17. A person entitled to a share or a debenture by transmission shall be
    entitled to receive, and may given a discharge for, any dividends or
    interest or other monies payable in respect of the share or debenture, but
    he shall not be entitled in respect of it to receive notices of, or to
    attend or vote at meetings of the Company or, save as aforesaid, to exercise
    any of the rights or privileges of a shareholder or a holder of a debenture
    unless and until he shall become a shareholder in respect of the share or a
    holder of the debenture.

ALTERATIONS OF CAPITAL
- ----------------------

18. Subject to the provisions of the Companies Law, the Company may from time to
    time by a majority vote at a meeting of shareholders of the Company:

    (a) consolidate and divide all or any of its share capital into shares of
        larger amount than its existing shares; or

    (b) cancel registered share capital that has not yet been issued, on
        condition that there are no undertakings of the Company - including
        conditional undertakings - to issue such shares; or

    (c) divide its share capital or any part thereof into shares of smaller
        amount than is fixed by its Articles of Association by sub-division of
        its existing shares or any of them , and so that as between the
        resulting shares, one or more of such shares may, by the Resolution by
        which such sub-division is effected, be given any preference or
        advantage as regards dividend, return of capital, voting or otherwise
        over the others or any other shares; or

    (d) reduce its share capital and any capital redemption reserve fund in any
        way that may be considered expedient.

19. The Company may, subject to the Companies Law, issue redeemable shares and
    redeem the same according to the terms and conditions which the Company
    shall determine.


INCREASE OF CAPITAL
- -------------------

20. The Company may from time to time by a majority vote at a meeting of
    shareholders, whether all the shares for the time being authorized shall
    have been issued or all the shares for the time being issued shall have been
    fully called up or not, increase its share capital by the creation of new
    shares; such new capital to be of such amount and to be divided into shares
    of such respective amounts and (subject to any special rights for the time
    being attached to any existing class of shares) to carry such preferential,
    deferred or other special rights (if any) or to be subject to such
    conditions or restrictions (if any) in regard to dividend, return of
    capital, voting or otherwise as the General Meeting deciding upon such
    increase directs.

21. Except so far as otherwise provided by or pursuant to these Articles or by
    the conditions of issuance, any new share capital shall be considered as
    part of the original ordinary share capital of the Company, and shall be
    subject to the same provisions with reference to liens, transfer,
    transmission and otherwise as the original share capital.

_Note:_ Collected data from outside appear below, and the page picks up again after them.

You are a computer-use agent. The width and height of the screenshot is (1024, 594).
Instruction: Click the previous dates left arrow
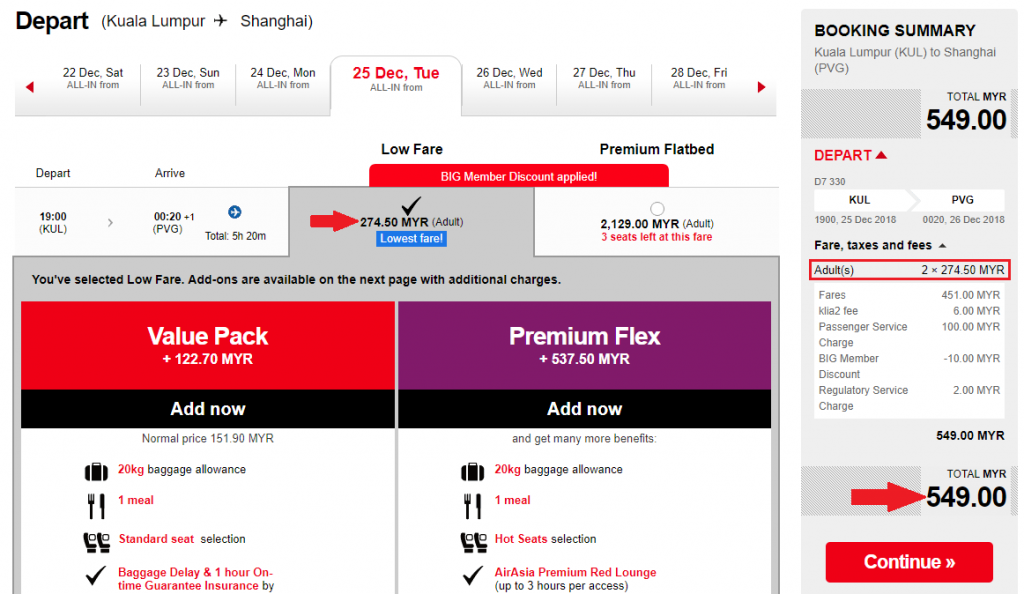point(29,88)
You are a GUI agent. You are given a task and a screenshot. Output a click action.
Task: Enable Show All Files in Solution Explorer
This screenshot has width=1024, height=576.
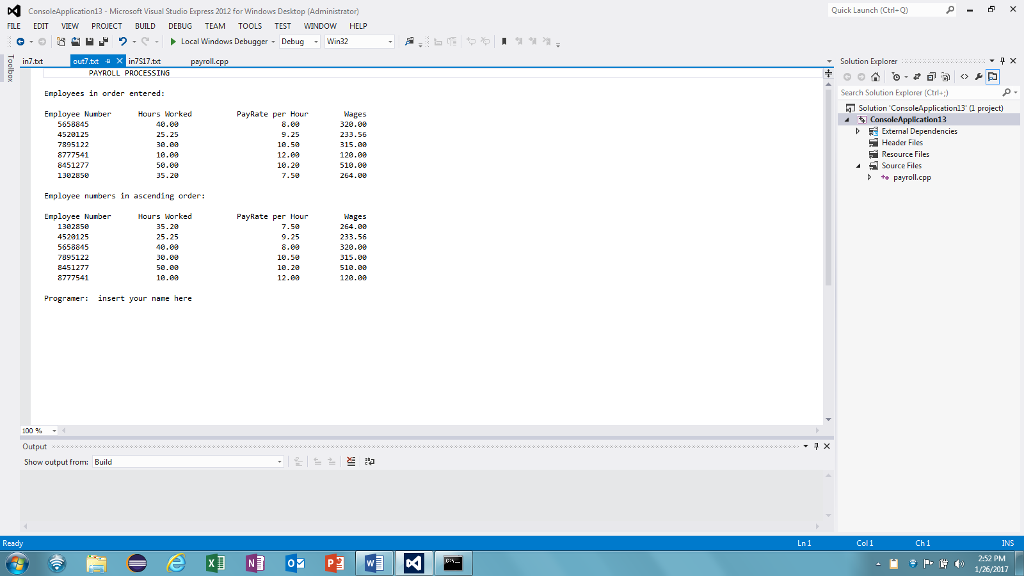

MODIFICATION OF CLASS RIGHTS
- ----------------------------

22. If, at any time, the share capital is divided into different classes of
    shares, the rights attached to any class (unless otherwise provided by the
    terms of issuance of the shares of that class) may be varied with the
    consent in writing of the holders of all the issued shares of that class, or
    with the sanction of a majority vote at a meeting of the shareholders passed
    at a separate meeting of the holders of the shares of the class.  The
    provisions of these Articles relating to General Meetings shall apply,
    mutatis mutandis, to every such separate General Meeting.  Any holder of
    shares of the class present in person or by proxy may demand a secret poll.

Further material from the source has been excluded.